## Data shown
────────────────

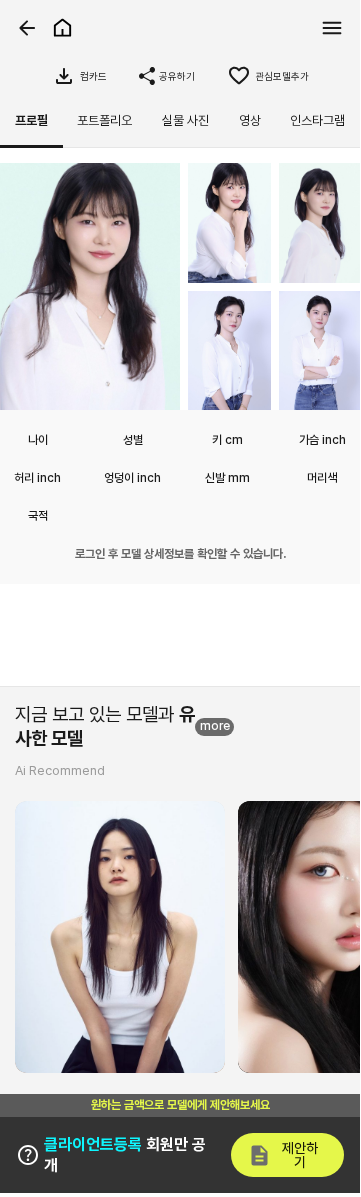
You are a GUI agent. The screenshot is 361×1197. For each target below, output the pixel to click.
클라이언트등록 (93, 1144)
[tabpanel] (180, 373)
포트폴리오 (104, 120)
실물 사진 (185, 120)
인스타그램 (317, 120)
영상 (250, 120)
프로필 (31, 120)
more (215, 726)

────────────────

## What you will do
Please keep every line of the data the same when you reproduce it, and keep every picture out.

## Your response
You are a GUI agent. The screenshot is 361×1197. For each target below, output the pixel to click.
클라이언트등록 (93, 1144)
[tabpanel] (180, 373)
포트폴리오 (104, 120)
실물 사진 (185, 120)
인스타그램 (317, 120)
영상 (250, 120)
프로필 (31, 120)
more (215, 726)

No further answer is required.